Parce qu’il occupe une place stratégique dans la recherche sur le web, Google reçoit chaque jour des dizaines de milliers de requêtes lui demandant de déréférencer des liens pointant vers des pages contenant en principe des œuvres culturelles piratées. Logique : le moteur de recherche de la firme de Mountain View est de très loin le plus utilisé en Occident. C’est donc sur lui que se concentre l’essentiel de ces notifications, puisque c’est là où les recherches en ligne sont les plus nombreuses.
Le problème, connu depuis longtemps, réside dans la qualité de ces requêtes. Si une grande partie d’entre elles ne pose aucune difficulté parce qu’elles pointent sur des sites facilitant le téléchargement illicite de contenus protégés par le droit d’auteur, le reste est un agrégat de faux positifs. Et de toute évidence, des prestataires missionnés par les industries du divertissement peinent à distinguer la licéité de certains sites par rapport aux plateformes chéries par les pirates.
Des demandes de déréférencement pour IMDb
La dernière illustration en date de ce manque de discernement est donnée par nos confrères de Torrentfreak. Le célèbre site IMDb, qui est une base de données sur le cinéma et la télévision, est, année après année, toujours identifié comme un site pirate. Ou, plus exactement, comme un site dont certaines pages véhiculent des contenus piratés. Pourtant, IMDb ne propose rien de plus que le titre des œuvres, des bandes-annonces, quelques images promotionnelles, ainsi que des informations.

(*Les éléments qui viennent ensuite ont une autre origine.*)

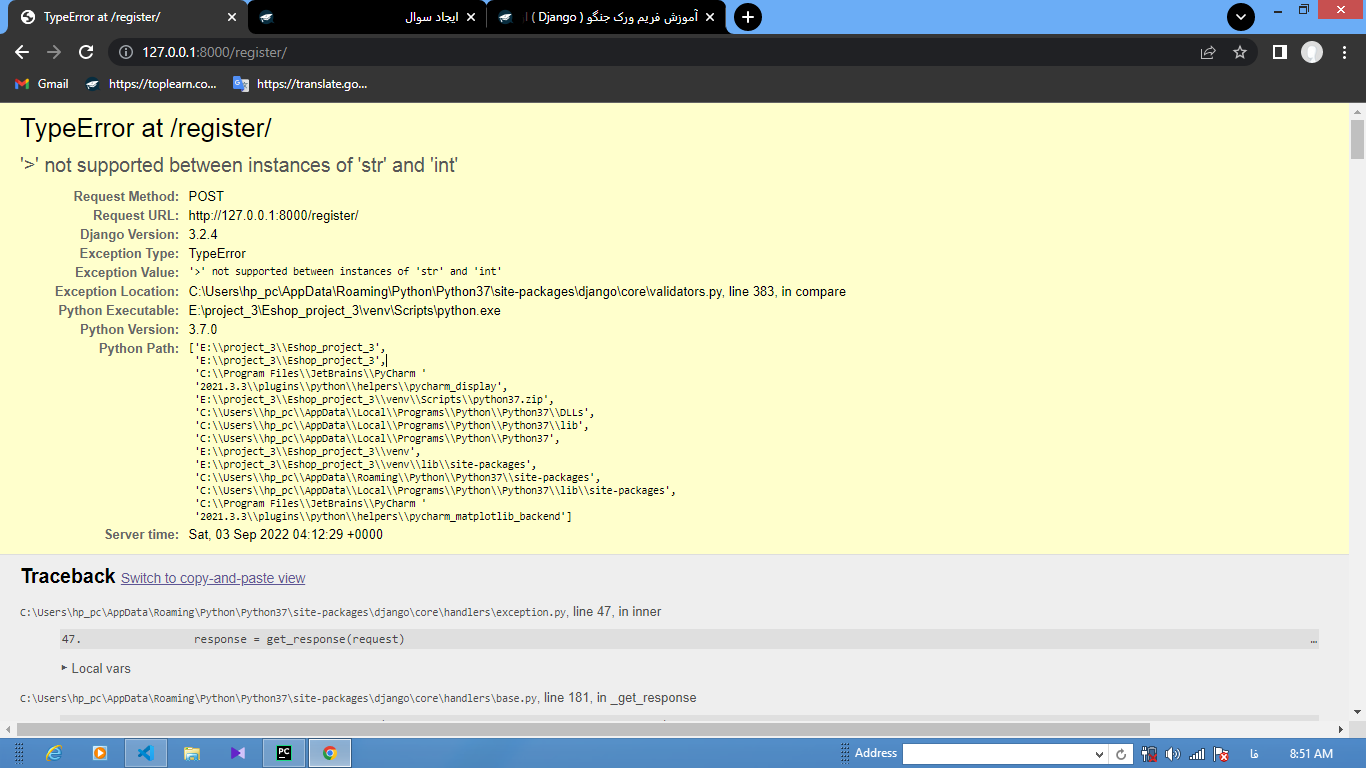Image resolution: width=1366 pixels, height=768 pixels.
Task: Open the Gmail bookmark
Action: pyautogui.click(x=42, y=84)
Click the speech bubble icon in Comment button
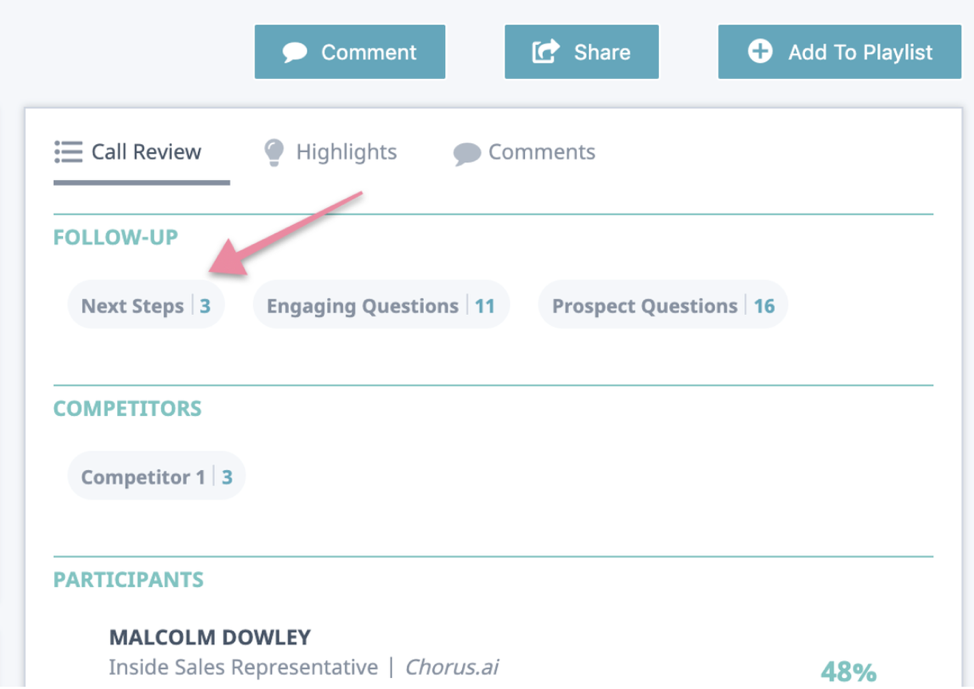The image size is (974, 689). click(294, 52)
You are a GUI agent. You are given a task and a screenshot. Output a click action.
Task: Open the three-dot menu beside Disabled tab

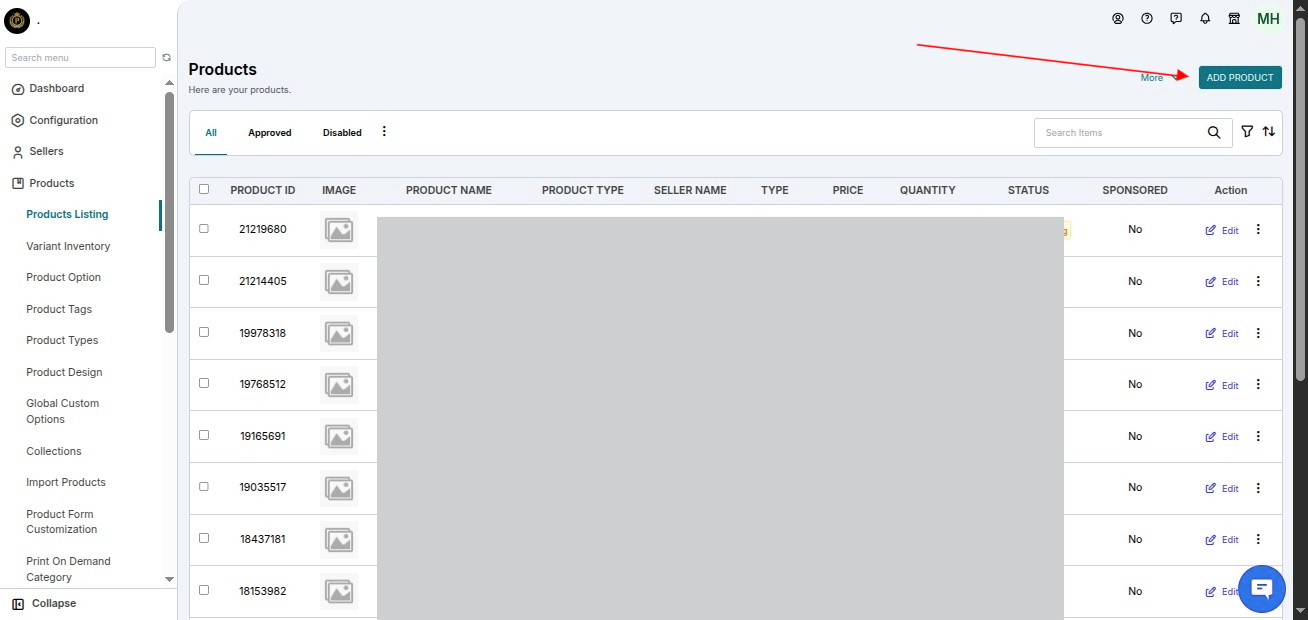coord(384,132)
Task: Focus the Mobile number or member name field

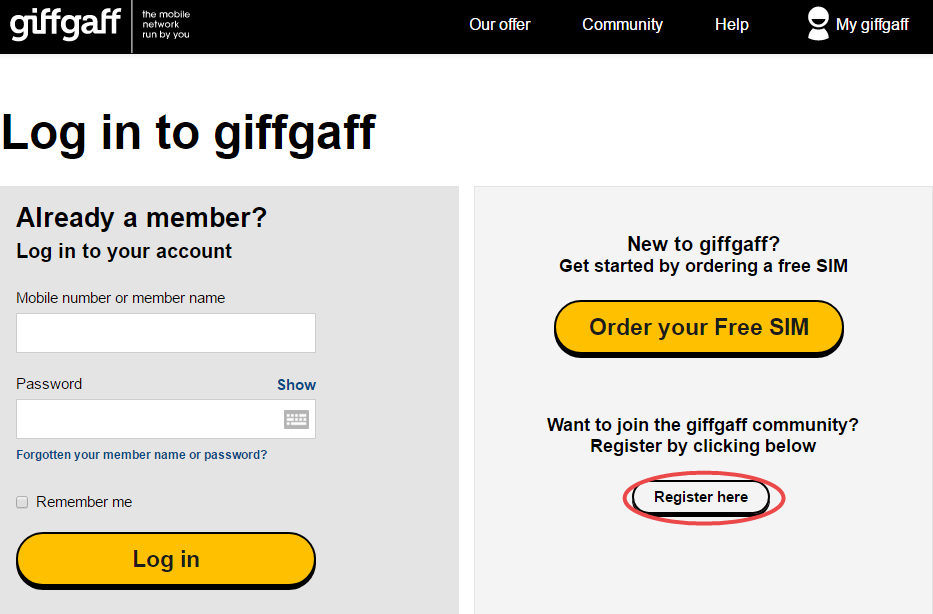Action: click(x=165, y=333)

Ces signalements sont d’autant plus inappropriés que IMDb, en tant que propriété du géant du site de e-commerce Amazon, propose pour certaines œuvres listées dans ses pages des liens directs vers l’offre légale. Par exemple pour le film Fight Club, un encart est disponible pour acheminer l’internaute sur l’offre de SVOD d’Amazon, Prime Video, tandis que pour Zatoichi, le lien pointe directement vers la plateforme d’Amazon pour acheter le DVD ou le Blu-ray.
Fort heureusement, Google ne donne pas systématiquement suite à ces notifications. Les notifications reçues sont examinées et aucune action n’est prise s’il s’avère que les liens signalés sont licites. Un graphique fourni par l’entreprise américaine l’illustre : sur les 4 762 liens présents dans les 1 735 demandes individuelles, aucune action n’a été effectuée pour l’immense majorité d’entre elles (91,4 %) et le reste (8,5 %) s’est avéré être composé de doublons.
Allociné touché aussi, comme d’autres sites licites
Le problème auquel fait face IMDb se retrouve pour d’autres sites légitimes. C’est le cas par exemple d’Allociné, où là encore la majorité des demandes s’avère abusive : selon les statistiques d’activité de Google, 82 % des 138 liens ciblés par 113 demandes n’ont abouti à aucune action particulière. 6 liens (4,3 %) étaient des doublons. Seules 5 adresses (3,6 %) ont effectivement été retirées de l’index de Google — elles existent toujours sur Allociné, a priori : elles ne sont juste plus accessibles via Google.
Les interventions régulières des prestataires agissant au nom des ayants droit ne se cantonnent malheureusement pas au « web culturel ». Des signalements ont aussi été adressés à des sites institutionnels (Travail-Emploi, Jeunesse-Sports, Europe-en-France, LégiFrance) ainsi qu’à des médias comme Le Monde, Le Figaro, Libération, Slate ou même Numerama ! Dans notre cas, six demandes ont été déposées en 2012, 2014, 2015 et 2017 au nom de six titulaires.
Malheureusement, on peut craindre que 2019 sera dans la même veine que les années précédentes, avec des faux positifs qui se mêleront aux requêtes légitimes. Ce sera donc encore à Google de devoir trier le bon grain de l’ivraie.
Le fait que des signalements inappropriés aient lieu année après année ne laisse en effet pas beaucoup d’espoir pour une amélioration du processus. Ce serait pourtant une bonne résolution à prendre pour la nouvelle année, puisque les adresses dont il est question ne vont justement pas à l’encontre des intérêts de l’industrie culturelle. Au contraire, elles participent parfois à la promotion de ses contenus.